The Government has launched its 'Red Tape Challenge' website, which allows businesses and the public to vote for regulations which they think should be scrapped.
 
And Kaye Derwas, Director of local company Derwas of Welshpool and Secretary of the Powys FSB says it is vital that local companies play their part.
 
“Many small businesses have to contend daily with burdensome red tape on often trivial matters and the FSB welcome any moves to reduce this.

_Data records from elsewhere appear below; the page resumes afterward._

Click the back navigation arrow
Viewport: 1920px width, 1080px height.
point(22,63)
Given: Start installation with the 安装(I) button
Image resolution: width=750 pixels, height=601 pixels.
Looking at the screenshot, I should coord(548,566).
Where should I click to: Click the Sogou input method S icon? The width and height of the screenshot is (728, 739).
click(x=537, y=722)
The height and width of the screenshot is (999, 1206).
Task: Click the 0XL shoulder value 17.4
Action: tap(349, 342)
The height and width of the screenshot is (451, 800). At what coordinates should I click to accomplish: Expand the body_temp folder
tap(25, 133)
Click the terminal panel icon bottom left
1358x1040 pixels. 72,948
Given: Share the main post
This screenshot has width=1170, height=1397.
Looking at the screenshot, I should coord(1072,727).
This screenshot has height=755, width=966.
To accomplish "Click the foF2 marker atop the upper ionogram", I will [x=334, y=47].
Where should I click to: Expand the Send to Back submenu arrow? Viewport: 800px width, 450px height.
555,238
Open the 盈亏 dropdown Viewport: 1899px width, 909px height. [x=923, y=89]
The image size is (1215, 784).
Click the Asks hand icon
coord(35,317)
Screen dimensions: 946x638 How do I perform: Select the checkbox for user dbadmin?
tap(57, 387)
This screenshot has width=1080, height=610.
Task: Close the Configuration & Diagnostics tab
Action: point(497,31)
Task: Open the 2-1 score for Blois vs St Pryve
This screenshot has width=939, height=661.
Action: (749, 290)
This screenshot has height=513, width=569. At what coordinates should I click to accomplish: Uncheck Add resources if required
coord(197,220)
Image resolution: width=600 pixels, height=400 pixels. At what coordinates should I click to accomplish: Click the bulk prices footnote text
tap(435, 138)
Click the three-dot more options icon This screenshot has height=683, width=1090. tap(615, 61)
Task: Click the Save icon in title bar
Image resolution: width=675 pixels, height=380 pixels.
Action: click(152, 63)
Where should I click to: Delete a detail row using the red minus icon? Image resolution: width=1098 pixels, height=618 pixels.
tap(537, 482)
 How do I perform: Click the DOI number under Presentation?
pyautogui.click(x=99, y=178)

This new website will make it easy for small businesses to feedback directly to the government about many of the unnecessary regulations currently affecting us.”
 
The challenge aims to examine over 21,000 statutory rules and regulations currently active in the UK, focusing on regulations that the Government considers to place the biggest burdens on businesses and society.
 
Every few weeks, the Government will publish all the regulations affecting one specific business sector or industry (retail, hospitality, road transportation, fisheries, marine and inland waterways and manufacturing).
 
Employment, equalities, health and safety, pensions, company law and environment regulations can be found under the 'general regulations' as they affect all business sectors.
 
Respondents are able to say what's working and what's not, what can be simplified and what can be scrapped. Ministers then have three months to decide which regulations they will repeal, with the presumption that all burdensome regulations will go unless the relevant Government department can justify to an independent reviewer why the regulation is needed. The Government intends to repeal scrapped regulations 'as quickly as possible'.